Going Broke (and I’m not talking about money)

Going Broke (and I’m not talking about money)

Psalm 51 was written by David after the prophet Nathan confronted him about what he did to Uriah and Bathsheba.  It is a song of repentance.  In verses 16 and 17 he wrote, “You do not desire a sacrifice, or I would offer one.  You do not want a burnt offering.  The sacrifice you desire is a broken spirit.  You will not reject a broken and repentant heart, O God.”

If you track scripture you will see that David’s statements are true to who God is.  Even Ahab, an awful king of Israel, repented at one point and God relented of destruction coming his way.  When Samson repented, God restored his strength to take out the Philistines.  In Matthew chapter nine, Jesus is confronting the Pharisees and quotes Hosea 6:6 when He said, “Now go and learn the meaning of this Scripture: ‘I want you to show mercy, not offer sacrifices.’”

We put a lot of emphasis and stock in doing good.  Some religions teach that you won’t enter whatever their version of heaven is unless your good deeds outweigh your bad.  Before any good deeds are done for God’s glory and Kingdom, He desires us to first have a broken spirit before him.

The word we use for that is repentance.  Repentance is a word that means to turn away from. We probably all know that by now.  However, actually repenting is challenging.  First, we have to admit we are wrong.  Not just say we are wrong, but truly believe we are wrong.  We may sometimes say we are sorry to someone just to bring peace to a situation, even though we don’t think we were in the wrong.  Not with repentance.  Repentance before God is acknowledging that we are sinners and can’t achieve what God wants from us on our own.

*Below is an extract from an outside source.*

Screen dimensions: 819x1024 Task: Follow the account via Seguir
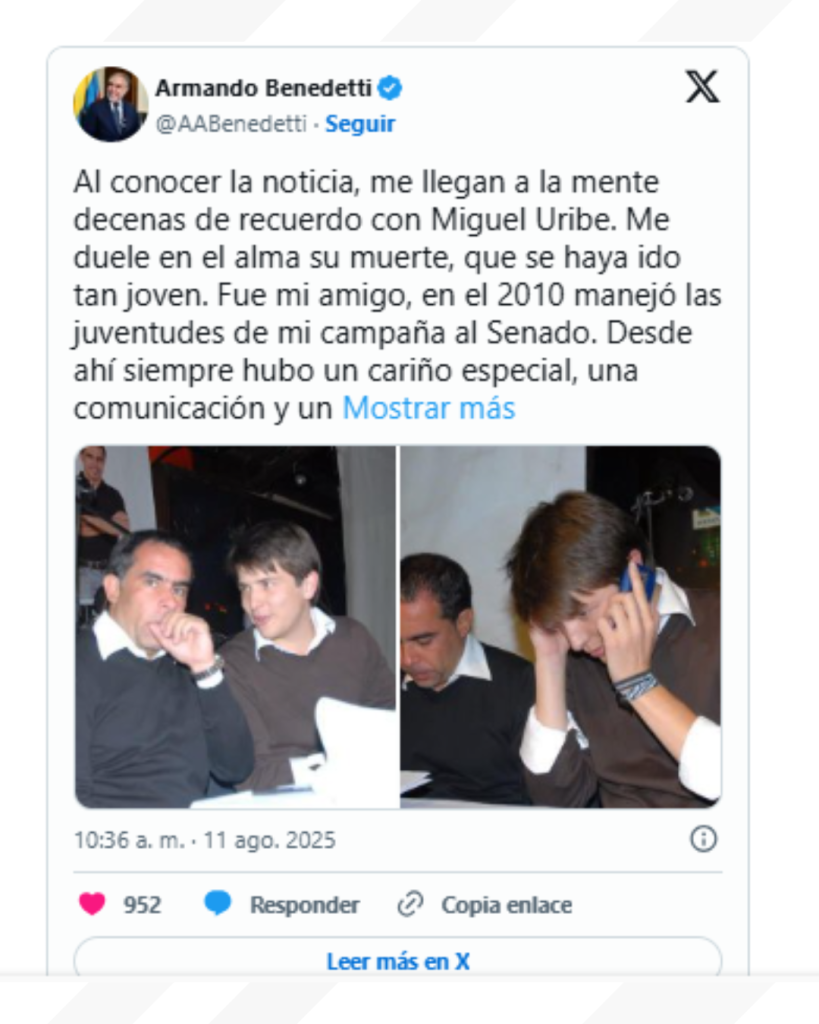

What does repentance look like for you?  When you sin does your heart break?  When you sin, do you run to God, falling before Him, asking Him to grant you discipline and self-control so as to ward off temptation?  James tells us that we are tempted when we give in to our evil desires.

David was forgiven of his sin.  In fact, the Bible describes him as a “man after God’s own heart.”  David would be the litmus test for all kings after him.  But the difference between him and Saul, for example, is that David’s spirit was broken before God.  And he wasn’t going to continue with his leadership of Israel until he acknowledged that before God.  What do you need to lay before God this day?